Avec ce thriller captivant, Nader Saeivar réalise un film politique qui dénonce les agissements du régime islamique dans son pays, à travers le destin de trois femmes : une grand-mère résistante, sa fille danseuse et sa petite-fille. C’est une œuvre âpre et forte en écho direct au mouvement Femme, Vie, Liberté en Iran.
LA FEMME QUI EN SAVAIT TROP de Nader Saeivar. Iran/Allemagne , 2024/1h40. Avec Maryam Boubani, Nader Naderpour, Abbas Imani, Ghazal Shojaei. Mostra de Venise 2024, section Orrizonti.
Critique de Philippe Cabrol, SIGNIS France
Dans ce drame, le réalisateur met en scène le quotidien d’une famille dans le contexte de restriction des libertés individuelles, surtout celle des femmes, et de répression massive dans son pays après les manifestations de septembre 2022. La Femme qui en savait trop mêle avec intelligence l’intime et le politique, en intégrant à la fiction l’histoire récente de la dictature des mollahs et le mouvement Femme, Vie, Liberté.

C’est par une belle séquence riche en sous-entendus que commence le film. Des femmes sont assises, vêtues de noir sur fond noir. Une jeune fille se lève et commence à danser. La caméra la suit et l’accompagne alors qu’elle rejoint cinq jeunes femmes en tenue blanche et trois en tenue rouge qui dansent sur un fond d’un blanc immaculé. La caméra suit ensuite une autre danseuse vêtue de noir qui retourne du côté sombre de la pièce.
La danse est d’ailleurs le fil rouge de cette œuvre, elle est la cause du drame qui se joue dans le couple de Zara. La danse représente dans ce film un défi, une arme contre les violences et l’injustice. Elle est aussi forme d’art et symbole d’émancipation de la jeune génération. En effet ce long-métrage dénonce des événements fictifs et montre bien la pression psychologique qu’exercent surtout les hommes, mais aussi des femmes restées enfermées dans une idéologie et qui imposent à d’autres citoyennes de porter le voile lorsqu’elles sont dans la rue.

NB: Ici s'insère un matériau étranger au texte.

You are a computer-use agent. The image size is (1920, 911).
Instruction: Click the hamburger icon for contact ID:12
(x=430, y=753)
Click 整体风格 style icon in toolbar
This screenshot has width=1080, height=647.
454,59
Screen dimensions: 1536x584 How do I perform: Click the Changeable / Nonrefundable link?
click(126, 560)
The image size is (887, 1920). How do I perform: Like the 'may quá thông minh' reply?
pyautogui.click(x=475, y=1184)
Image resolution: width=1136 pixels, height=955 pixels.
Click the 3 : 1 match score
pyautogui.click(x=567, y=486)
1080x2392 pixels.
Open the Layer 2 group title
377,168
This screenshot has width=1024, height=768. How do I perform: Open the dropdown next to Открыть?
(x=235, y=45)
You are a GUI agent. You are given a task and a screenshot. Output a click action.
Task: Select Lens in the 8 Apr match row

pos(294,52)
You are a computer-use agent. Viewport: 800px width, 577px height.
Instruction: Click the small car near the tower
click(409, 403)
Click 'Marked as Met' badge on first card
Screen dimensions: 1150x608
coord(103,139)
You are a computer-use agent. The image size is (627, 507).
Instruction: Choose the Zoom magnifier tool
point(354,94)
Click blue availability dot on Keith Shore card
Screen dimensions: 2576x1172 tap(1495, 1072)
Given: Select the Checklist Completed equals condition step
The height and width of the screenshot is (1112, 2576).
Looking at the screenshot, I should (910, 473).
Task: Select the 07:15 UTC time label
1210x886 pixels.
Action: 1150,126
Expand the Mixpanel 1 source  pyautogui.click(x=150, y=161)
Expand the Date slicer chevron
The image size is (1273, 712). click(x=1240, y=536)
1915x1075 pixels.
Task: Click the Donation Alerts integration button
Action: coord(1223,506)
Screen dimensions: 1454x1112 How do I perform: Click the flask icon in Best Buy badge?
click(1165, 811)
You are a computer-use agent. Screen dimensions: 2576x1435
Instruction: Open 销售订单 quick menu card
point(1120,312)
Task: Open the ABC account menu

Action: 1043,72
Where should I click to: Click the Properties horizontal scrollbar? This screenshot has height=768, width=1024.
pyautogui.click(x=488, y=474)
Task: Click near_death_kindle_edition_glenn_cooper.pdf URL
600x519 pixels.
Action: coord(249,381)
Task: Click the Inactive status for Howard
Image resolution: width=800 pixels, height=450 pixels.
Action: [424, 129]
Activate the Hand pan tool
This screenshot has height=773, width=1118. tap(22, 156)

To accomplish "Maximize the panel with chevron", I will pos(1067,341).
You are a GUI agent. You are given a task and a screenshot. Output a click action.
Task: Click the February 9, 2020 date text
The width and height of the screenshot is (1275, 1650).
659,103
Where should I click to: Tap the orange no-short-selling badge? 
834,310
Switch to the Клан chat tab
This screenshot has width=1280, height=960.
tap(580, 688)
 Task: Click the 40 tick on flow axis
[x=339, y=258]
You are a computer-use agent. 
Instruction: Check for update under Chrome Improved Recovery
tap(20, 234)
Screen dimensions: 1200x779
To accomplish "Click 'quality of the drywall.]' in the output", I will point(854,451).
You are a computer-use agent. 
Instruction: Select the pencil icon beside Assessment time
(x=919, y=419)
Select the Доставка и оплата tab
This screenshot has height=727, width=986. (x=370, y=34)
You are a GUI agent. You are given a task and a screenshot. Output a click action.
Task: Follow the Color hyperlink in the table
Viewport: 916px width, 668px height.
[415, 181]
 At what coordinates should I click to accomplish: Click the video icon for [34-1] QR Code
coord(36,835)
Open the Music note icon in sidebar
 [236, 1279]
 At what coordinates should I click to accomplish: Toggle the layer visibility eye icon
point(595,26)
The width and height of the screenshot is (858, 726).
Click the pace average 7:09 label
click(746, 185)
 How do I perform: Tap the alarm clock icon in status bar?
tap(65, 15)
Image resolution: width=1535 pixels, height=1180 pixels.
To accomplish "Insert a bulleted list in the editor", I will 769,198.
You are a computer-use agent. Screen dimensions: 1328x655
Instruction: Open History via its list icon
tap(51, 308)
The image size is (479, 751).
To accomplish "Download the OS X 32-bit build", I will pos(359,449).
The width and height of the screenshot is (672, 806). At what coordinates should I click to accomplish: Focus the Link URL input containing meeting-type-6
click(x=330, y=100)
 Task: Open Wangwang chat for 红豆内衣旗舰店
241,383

Professeure et syndicaliste, Tarlan s’occupe comme une mère de Zara depuis que celle-ci a perdu ses parents. Cette dernière et sa fille aiment danser et montrent leur talent sur les réseaux sociaux. Cela déplaît fortement au mari de Zara, un homme influent qui n’hésite pas à la rouer de coups pour que celle-ci soit plus discrète. Un jour Tarlan est témoin d’un meurtre commis par une personnalité influente du gouvernement. Elle le signale à la police qui refuse d’enquêter. Elle doit alors choisir entre céder aux pressions politiques ou risquer sa réputation et ses ressources pour obtenir justice.
À travers le portrait de Tarlan, femme mûre et engagée dans le combat syndical et la défense des droits des femmes, le cinéaste décortique un système et ses méthodes. On découvre un pouvoir qui s’exerce à tous les niveaux, autant dans les lieux publics que dans la sphère privée. Le film montre à quel point les personnes qui résistent sont en permanence sous surveillance, celle exercée par le pouvoir et sa police, mais aussi celle, plus sournoise, de citoyens, parfois jusqu’aux membres de leur propre famille, au service du régime.

La Femme qui en savait trop est un magnifique film, d’une grande puissance qui montre la difficulté pour une femme de faire entendre sa voix dans un pays où la justice n’est pas la même selon les individus. Cependant la résistance s’organise, la solidarité se renforce. Les jeunes générations réagissent dans le contexte tourmenté de l’Iran dont le gouvernement s’est encore plus radicalisé à la suite des bombardements israéliens de 2025. L’hypocrisie des élites ne trompe plus personne. Et il leur est impossible de faire taire toutes les voix qui s’élèvent.
La mise en scène est extrêmement soignée. L’interprétation de Maryam Boubani (Tarlan) est remarquable et d’une justesse superbe. Elle offre un magnifique portrait de femme au grand cœur.
Signalons que le prénom Ghazal, qui est la fille de Zara et qui est chargée par sa mère de lancer la musique qui va permettre aux danseuses d’exprimer leur art, trouve son origine dans la poésie classique arabe et persane. Ce prénom peut se traduire par poésie d’amour mais également chant d’amour. Le ghazal est également un genre musical très populaire en Iran, mais aussi en Afghanistan, au Pakistan et en Inde.
Résonnant comme une œuvre politique puissante, ce film a obtenu le Prix du Public Orizzonti Extra Venise 2024. Le scénario écrit à quatre mains par Jafar Panahi et Nader Saeivar a été tourné clandestinement en Iran avant que Nader Saeivar quitte son pays pour Berlin.